Na manifestação protocolada no processo, a estatal afirma que encaminhou diversos ofícios entre os anos de 2017 e 2020 cobrando correções técnicas, regularização das metas do convênio e apresentação da prestação de contas.
A empresa pública também destacou que o então prefeito chegou a enviar ofícios tentando regularizar pendências durante a execução do convênio, o que, segundo a CODEVASF, demonstra que ele tinha conhecimento das irregularidades e da necessidade de prestar contas. Mesmo após as notificações e alertas emitidos pela estatal federal, a CODEVASF sustenta que o ex-prefeito não solucionou as pendências apontadas no convênio.

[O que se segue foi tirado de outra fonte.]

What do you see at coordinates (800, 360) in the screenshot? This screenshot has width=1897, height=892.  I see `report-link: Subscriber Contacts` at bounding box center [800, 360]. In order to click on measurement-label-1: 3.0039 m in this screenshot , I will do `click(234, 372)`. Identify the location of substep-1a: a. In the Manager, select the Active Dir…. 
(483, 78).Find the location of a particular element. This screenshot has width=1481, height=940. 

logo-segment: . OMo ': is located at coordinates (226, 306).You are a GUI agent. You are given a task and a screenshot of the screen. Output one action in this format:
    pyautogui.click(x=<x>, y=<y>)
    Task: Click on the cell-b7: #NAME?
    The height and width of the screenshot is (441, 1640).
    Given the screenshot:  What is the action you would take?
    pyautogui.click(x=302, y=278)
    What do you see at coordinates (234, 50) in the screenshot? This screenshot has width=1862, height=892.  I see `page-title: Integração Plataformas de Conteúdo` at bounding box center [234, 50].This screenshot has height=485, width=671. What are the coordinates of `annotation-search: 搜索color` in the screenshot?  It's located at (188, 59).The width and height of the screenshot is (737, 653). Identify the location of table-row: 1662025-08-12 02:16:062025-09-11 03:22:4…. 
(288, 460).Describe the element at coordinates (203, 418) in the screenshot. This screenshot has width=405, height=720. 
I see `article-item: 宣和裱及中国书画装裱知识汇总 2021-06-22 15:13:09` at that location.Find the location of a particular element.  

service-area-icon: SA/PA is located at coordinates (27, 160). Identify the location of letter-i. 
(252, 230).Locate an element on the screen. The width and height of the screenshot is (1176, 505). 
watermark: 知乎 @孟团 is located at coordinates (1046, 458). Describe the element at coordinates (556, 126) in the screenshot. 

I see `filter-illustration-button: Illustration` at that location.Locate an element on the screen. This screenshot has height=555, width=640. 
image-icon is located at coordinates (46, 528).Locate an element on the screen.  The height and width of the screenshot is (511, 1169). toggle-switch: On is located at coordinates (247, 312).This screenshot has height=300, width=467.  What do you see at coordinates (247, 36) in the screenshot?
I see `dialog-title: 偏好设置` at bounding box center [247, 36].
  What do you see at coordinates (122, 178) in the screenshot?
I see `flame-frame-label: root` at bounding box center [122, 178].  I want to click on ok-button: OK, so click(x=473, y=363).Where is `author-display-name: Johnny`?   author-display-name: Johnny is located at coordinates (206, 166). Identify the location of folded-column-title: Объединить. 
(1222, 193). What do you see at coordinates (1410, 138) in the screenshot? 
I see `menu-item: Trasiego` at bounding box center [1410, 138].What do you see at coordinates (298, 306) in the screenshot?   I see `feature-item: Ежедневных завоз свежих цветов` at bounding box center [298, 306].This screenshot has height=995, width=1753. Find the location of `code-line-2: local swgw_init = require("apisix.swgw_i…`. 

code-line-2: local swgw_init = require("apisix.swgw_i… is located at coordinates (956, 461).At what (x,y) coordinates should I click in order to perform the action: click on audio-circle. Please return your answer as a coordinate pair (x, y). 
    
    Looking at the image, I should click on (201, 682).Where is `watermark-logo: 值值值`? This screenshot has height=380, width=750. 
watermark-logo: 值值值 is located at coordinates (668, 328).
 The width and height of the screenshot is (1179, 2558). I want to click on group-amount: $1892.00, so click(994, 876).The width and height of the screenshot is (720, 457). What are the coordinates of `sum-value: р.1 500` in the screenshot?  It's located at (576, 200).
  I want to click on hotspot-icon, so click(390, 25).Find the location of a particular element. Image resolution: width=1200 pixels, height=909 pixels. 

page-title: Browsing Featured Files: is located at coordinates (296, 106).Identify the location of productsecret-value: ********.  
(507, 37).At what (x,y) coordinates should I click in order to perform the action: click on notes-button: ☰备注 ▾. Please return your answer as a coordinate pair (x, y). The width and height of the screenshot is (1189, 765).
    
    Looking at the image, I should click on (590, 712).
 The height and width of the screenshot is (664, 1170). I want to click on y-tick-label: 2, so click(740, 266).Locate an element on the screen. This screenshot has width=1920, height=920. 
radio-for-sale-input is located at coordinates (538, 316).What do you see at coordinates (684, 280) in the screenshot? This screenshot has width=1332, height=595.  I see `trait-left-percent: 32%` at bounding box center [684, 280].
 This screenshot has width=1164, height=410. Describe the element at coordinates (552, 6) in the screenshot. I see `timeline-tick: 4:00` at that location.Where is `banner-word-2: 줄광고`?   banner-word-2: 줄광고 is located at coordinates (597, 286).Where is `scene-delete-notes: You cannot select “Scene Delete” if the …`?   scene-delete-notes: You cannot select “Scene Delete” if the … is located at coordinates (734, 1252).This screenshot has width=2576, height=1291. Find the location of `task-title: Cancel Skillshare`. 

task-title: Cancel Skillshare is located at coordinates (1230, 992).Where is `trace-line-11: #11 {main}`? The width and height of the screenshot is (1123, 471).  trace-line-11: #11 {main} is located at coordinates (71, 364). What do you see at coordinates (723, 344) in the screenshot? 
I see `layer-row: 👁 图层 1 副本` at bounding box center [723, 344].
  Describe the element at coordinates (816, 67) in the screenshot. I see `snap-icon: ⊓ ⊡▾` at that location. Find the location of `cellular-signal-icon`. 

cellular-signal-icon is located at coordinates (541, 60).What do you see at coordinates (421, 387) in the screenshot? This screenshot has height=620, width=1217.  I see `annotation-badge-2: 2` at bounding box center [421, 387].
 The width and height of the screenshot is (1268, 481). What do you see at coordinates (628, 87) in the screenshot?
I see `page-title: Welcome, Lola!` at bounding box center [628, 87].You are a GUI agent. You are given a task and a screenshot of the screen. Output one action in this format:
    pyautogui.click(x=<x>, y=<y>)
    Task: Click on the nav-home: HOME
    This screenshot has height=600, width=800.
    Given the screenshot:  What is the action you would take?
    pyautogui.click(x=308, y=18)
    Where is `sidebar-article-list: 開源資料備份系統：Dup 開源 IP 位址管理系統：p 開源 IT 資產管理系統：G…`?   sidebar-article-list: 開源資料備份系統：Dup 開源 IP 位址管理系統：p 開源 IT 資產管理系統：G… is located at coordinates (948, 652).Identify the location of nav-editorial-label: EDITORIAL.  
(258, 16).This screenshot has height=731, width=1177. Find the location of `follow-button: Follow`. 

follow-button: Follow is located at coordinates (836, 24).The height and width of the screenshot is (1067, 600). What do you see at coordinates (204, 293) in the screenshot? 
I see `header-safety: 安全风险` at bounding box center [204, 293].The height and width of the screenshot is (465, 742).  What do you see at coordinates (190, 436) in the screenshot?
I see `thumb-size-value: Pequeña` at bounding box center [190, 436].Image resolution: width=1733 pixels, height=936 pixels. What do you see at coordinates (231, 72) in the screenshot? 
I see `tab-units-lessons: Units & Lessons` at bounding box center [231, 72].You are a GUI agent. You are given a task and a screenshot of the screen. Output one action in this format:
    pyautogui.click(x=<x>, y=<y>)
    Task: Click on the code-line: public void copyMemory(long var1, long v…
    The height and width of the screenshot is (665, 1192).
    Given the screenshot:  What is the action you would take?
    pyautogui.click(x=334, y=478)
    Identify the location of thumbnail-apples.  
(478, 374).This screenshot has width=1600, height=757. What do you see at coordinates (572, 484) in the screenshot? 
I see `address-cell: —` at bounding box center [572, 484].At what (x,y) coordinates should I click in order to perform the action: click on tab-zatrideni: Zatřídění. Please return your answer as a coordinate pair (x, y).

Com base nisso, o órgão entende que a conduta pode se enquadrar no artigo 11, inciso VI, da Lei de Improbidade Administrativa, dispositivo que trata da omissão dolosa em prestar contas quando o gestor possui condições de fazê-lo.
A manifestação foi apresentada após a Justiça Federal determinar que a ação fosse reforçada, com detalhamento da suposta conduta dolosa atribuída ao ex-prefeito no processo de improbidade administrativa.